Collected data entries:
▼
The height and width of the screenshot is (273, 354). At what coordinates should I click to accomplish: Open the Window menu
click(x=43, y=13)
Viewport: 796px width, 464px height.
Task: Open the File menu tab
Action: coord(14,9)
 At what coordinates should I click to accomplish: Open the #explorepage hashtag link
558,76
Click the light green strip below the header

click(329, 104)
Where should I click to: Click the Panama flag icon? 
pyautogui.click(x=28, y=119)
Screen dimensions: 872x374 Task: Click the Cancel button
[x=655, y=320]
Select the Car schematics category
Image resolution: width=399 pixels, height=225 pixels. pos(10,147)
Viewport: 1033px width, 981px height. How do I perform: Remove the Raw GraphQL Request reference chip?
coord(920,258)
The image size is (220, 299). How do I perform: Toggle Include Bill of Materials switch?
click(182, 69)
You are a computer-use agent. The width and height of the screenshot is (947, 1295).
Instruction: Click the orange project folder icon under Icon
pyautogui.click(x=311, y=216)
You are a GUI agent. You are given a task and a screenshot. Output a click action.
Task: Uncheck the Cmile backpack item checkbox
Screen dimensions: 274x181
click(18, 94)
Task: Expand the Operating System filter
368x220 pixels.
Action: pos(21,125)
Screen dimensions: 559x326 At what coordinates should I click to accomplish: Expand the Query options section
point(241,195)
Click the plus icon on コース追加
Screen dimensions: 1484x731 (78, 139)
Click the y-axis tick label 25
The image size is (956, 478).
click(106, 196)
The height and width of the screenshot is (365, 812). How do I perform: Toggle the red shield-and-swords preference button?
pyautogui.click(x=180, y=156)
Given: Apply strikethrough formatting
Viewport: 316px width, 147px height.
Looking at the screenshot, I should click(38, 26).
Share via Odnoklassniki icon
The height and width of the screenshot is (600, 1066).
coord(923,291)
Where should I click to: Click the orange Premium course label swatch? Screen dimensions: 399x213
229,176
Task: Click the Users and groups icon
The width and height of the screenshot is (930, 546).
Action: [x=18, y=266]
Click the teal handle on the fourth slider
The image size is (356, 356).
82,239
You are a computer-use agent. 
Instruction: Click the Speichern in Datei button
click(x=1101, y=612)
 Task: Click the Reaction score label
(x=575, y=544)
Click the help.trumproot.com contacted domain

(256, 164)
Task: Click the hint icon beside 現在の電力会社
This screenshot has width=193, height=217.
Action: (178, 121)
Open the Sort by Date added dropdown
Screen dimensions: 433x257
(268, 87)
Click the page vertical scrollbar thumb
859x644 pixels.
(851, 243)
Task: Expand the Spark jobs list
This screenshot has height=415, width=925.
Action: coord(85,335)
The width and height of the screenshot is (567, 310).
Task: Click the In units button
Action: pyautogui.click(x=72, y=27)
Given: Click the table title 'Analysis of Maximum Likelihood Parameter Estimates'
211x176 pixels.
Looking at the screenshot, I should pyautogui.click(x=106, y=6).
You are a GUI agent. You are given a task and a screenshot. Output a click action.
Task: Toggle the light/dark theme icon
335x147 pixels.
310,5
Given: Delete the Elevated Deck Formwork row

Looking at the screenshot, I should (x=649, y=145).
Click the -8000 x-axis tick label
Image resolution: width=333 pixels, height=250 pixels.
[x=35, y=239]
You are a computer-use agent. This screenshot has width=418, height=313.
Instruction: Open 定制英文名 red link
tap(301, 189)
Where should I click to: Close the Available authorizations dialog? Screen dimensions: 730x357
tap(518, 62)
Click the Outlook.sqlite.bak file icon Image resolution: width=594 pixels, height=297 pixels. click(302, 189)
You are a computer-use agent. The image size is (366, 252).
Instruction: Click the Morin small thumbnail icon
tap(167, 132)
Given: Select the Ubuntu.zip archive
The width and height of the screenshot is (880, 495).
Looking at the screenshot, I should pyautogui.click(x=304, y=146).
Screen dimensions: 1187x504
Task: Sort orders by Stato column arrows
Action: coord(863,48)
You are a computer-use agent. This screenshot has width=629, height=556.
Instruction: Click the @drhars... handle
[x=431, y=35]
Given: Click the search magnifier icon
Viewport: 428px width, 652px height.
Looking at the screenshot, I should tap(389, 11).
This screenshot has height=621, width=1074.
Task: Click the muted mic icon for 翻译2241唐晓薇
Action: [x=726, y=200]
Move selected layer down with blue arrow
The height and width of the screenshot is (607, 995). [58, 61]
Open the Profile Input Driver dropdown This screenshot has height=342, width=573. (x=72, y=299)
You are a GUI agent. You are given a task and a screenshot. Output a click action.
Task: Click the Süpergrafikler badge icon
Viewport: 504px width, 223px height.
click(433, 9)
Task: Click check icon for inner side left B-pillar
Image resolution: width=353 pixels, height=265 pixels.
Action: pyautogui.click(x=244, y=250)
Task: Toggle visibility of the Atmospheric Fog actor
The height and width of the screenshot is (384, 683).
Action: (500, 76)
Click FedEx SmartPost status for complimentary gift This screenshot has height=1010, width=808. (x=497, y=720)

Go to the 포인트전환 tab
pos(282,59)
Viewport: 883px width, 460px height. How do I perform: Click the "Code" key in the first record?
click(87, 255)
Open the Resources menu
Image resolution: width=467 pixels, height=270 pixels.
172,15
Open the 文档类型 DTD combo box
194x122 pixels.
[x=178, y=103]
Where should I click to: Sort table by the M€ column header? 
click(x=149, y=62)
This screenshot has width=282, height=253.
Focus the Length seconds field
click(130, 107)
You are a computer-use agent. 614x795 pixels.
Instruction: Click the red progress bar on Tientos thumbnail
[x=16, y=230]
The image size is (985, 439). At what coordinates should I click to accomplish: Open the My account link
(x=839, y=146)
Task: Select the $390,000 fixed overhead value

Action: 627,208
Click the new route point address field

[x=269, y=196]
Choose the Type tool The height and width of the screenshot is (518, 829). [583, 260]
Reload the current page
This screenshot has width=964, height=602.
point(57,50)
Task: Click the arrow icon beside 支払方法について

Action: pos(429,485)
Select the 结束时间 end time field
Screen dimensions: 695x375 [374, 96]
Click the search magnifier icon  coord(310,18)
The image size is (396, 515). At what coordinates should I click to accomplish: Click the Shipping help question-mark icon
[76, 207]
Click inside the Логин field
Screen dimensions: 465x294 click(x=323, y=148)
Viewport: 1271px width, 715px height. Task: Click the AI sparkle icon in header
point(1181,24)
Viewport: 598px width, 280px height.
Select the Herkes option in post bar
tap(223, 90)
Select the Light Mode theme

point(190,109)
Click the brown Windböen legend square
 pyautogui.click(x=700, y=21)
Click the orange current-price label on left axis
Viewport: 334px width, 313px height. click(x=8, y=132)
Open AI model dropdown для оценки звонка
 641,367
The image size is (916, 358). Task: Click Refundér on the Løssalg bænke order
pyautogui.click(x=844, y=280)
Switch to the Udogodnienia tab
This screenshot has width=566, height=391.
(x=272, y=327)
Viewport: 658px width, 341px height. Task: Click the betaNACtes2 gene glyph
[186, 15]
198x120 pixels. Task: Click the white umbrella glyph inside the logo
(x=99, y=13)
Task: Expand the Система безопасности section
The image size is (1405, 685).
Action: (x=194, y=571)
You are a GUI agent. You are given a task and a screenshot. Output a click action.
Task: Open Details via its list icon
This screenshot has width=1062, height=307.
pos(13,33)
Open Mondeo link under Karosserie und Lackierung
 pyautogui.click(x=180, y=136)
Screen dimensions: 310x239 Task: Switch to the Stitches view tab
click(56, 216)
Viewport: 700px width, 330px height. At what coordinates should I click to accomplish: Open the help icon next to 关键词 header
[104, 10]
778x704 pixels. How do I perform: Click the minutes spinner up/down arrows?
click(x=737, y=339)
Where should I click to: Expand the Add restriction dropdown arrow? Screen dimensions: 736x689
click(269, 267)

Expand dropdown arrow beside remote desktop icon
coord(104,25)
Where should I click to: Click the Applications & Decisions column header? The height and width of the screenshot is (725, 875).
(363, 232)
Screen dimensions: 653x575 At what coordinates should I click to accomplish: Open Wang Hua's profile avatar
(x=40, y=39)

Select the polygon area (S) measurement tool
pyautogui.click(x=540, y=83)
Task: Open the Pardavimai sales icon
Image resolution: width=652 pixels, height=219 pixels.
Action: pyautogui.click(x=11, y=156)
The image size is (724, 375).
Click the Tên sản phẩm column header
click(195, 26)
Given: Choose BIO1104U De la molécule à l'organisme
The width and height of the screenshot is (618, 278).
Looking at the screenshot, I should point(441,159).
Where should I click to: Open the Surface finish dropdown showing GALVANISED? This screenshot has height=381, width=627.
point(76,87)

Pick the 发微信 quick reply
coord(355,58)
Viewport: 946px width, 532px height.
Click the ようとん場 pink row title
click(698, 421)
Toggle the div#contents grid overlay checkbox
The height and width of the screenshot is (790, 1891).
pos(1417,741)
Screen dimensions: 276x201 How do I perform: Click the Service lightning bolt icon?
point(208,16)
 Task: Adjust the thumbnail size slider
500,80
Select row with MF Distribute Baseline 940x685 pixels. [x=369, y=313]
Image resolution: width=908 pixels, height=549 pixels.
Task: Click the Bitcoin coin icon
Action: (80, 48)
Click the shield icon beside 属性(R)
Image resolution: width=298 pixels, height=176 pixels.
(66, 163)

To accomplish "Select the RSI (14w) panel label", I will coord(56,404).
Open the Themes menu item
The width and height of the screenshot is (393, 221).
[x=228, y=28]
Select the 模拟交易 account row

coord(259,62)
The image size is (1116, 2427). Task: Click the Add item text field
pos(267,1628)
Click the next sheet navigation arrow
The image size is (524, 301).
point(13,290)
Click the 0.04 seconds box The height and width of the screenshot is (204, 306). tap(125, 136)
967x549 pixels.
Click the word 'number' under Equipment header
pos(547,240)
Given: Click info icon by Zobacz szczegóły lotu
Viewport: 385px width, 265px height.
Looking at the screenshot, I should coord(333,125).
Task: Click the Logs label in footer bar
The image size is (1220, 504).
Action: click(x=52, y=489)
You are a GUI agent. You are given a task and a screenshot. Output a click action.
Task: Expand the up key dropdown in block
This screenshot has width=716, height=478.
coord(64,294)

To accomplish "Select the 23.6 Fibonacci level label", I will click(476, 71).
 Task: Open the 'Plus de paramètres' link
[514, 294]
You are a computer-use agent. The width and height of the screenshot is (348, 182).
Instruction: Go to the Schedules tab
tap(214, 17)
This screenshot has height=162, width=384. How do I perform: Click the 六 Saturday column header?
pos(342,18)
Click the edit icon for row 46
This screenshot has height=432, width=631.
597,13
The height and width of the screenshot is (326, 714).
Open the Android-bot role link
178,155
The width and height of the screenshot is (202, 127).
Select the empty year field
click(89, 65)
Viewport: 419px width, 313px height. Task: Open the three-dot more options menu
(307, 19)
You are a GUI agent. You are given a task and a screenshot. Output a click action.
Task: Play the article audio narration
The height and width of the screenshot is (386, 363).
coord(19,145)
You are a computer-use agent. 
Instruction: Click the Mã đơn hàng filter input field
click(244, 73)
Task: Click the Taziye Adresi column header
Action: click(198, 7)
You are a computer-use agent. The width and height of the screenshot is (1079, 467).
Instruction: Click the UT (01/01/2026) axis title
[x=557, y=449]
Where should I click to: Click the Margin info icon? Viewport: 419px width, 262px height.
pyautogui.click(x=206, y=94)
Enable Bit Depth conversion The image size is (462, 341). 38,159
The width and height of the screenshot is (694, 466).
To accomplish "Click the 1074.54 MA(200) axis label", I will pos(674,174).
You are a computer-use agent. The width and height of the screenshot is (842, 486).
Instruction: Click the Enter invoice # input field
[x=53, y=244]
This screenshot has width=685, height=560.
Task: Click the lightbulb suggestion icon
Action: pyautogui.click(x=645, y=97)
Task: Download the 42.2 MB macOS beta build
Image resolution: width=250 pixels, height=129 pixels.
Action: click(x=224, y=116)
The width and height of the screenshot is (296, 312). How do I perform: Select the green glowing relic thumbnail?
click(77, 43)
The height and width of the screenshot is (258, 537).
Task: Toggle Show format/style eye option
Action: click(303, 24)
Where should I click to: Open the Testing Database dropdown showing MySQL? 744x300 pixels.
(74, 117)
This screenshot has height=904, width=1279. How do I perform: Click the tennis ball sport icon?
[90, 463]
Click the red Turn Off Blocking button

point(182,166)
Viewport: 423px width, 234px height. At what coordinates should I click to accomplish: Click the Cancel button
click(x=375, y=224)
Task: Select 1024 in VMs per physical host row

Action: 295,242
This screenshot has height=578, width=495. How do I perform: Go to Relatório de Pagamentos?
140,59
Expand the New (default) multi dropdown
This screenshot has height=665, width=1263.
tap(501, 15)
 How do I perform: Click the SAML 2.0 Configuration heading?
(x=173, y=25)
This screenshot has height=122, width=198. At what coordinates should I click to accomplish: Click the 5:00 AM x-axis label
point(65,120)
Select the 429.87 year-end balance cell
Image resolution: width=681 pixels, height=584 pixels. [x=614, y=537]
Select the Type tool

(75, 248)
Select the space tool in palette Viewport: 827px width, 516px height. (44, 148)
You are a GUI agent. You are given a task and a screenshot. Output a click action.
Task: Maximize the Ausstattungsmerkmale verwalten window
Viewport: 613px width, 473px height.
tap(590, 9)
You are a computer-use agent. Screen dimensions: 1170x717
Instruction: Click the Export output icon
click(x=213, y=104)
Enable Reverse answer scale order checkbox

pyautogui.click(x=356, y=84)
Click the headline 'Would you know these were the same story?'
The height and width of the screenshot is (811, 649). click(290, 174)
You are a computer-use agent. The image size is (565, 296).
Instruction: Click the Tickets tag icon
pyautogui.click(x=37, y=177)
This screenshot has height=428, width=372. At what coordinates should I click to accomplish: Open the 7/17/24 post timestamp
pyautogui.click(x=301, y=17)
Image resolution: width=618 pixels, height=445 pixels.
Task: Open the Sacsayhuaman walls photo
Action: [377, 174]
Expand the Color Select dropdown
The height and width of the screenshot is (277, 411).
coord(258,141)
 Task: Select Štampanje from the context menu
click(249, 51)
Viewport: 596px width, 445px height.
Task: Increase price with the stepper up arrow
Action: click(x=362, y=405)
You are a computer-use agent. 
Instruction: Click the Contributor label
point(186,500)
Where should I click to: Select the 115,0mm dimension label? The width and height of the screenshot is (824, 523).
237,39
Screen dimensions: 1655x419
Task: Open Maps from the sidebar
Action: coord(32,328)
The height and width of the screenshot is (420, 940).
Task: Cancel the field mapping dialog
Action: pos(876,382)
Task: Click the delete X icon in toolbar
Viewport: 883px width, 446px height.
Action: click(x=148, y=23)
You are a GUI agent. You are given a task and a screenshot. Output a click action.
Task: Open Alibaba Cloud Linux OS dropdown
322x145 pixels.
▲
■ **Your assignment**: Going through the records, work out how many lines contain the word "magnifier". Please answer with the number only.

■ **Solution for this exercise**: 2